Band of Horses – « Things Are Great »
Distribué par ADA. ****
La période et la genèse de l’album ont été secouées, pas de doute. Dans Lights, Benjamin Bridwell raconte comment une soirée arrosée dans un van avec un partenaire de bringue tourne mal. Face à l’interdiction US de s’alcooliser en dehors des bars et des domiciles, le Band of Horses en chef se retrouve « comme dans un épisode de Law & Order (New York, police judiciaire en VF, NDLR)« . « Avec les flics qui débarquent et la prise d’empreintes. Au final, il ne s’agissait pas d’une enquête sur un crime mais plutôt de savoir où passent les relations et l’amour… » Disque relationnel, Things Are Great l’est intensément. Avec, toujours, ce contraste entre les textes noir et gris, et la voix décisive de Bridwell. La fibre crayeuse de celle-ci, comme remontée du fond des âges, agit comme un scanner enthousiaste de l’âme.
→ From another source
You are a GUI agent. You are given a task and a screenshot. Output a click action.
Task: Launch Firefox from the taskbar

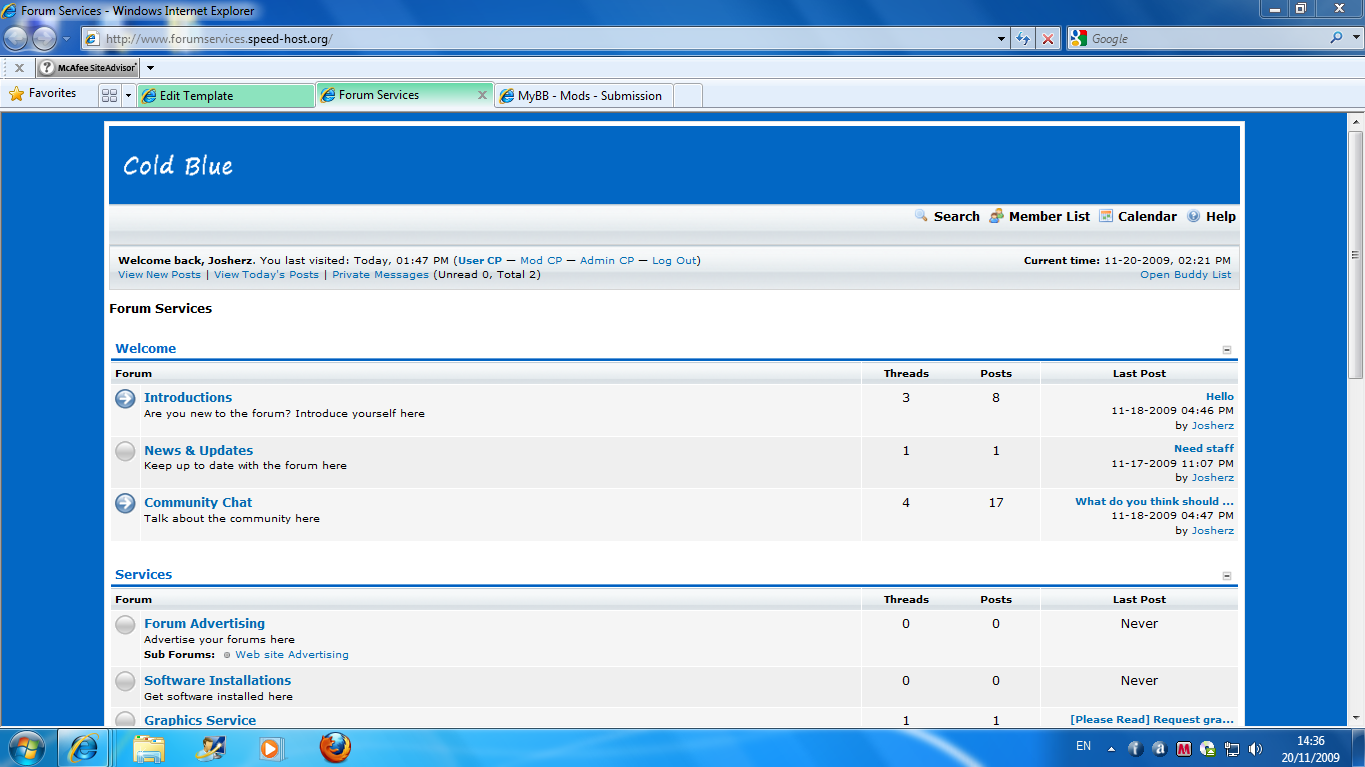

C’est de toute évidence présent dans les meilleurs moments: Hard Times qui parle d’une rupture, le déjà cité Lights et la ballade rêveuse You Are Nice to Me. Formant au final l’un de ces albums à double lecture: le plaisir et la densité de la musique, mais aussi une approche de notre psyché collective que n’aurait peut-être pas désapprouvée le vieux Sigmund.